[Records drawn from a dataset]
[Start of section]
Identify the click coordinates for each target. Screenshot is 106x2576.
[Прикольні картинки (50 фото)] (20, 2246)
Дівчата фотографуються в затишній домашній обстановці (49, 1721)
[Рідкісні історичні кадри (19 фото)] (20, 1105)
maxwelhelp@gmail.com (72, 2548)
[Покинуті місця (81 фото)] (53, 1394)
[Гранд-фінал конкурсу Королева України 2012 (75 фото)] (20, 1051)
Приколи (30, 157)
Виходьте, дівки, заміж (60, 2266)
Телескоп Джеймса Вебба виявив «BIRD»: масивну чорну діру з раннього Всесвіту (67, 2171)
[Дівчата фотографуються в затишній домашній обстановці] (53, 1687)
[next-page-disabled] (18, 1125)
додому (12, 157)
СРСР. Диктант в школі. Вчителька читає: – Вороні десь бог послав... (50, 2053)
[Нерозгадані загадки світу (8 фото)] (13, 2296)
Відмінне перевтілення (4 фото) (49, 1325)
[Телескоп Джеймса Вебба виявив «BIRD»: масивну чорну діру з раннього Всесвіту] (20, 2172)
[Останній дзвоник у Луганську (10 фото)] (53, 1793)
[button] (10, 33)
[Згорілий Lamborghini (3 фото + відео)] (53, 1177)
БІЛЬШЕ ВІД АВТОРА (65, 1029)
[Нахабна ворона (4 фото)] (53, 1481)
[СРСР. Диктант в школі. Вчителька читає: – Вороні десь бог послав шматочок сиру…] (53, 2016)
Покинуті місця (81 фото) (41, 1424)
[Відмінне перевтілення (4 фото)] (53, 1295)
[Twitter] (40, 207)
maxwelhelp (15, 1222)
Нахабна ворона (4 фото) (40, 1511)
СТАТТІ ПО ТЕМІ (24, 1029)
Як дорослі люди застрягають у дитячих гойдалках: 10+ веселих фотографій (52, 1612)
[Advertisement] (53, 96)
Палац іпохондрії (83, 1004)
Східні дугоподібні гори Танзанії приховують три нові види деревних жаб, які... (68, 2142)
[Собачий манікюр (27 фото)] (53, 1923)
[End of section]
§ Assignment: Copy out the lines of the data where the word "Джеймса" can be found.

§ Exercise output:
Телескоп Джеймса Вебба виявив «BIRD»: масивну чорну діру з раннього Всесвіту (67, 2171)
[Телескоп Джеймса Вебба виявив «BIRD»: масивну чорну діру з раннього Всесвіту] (20, 2172)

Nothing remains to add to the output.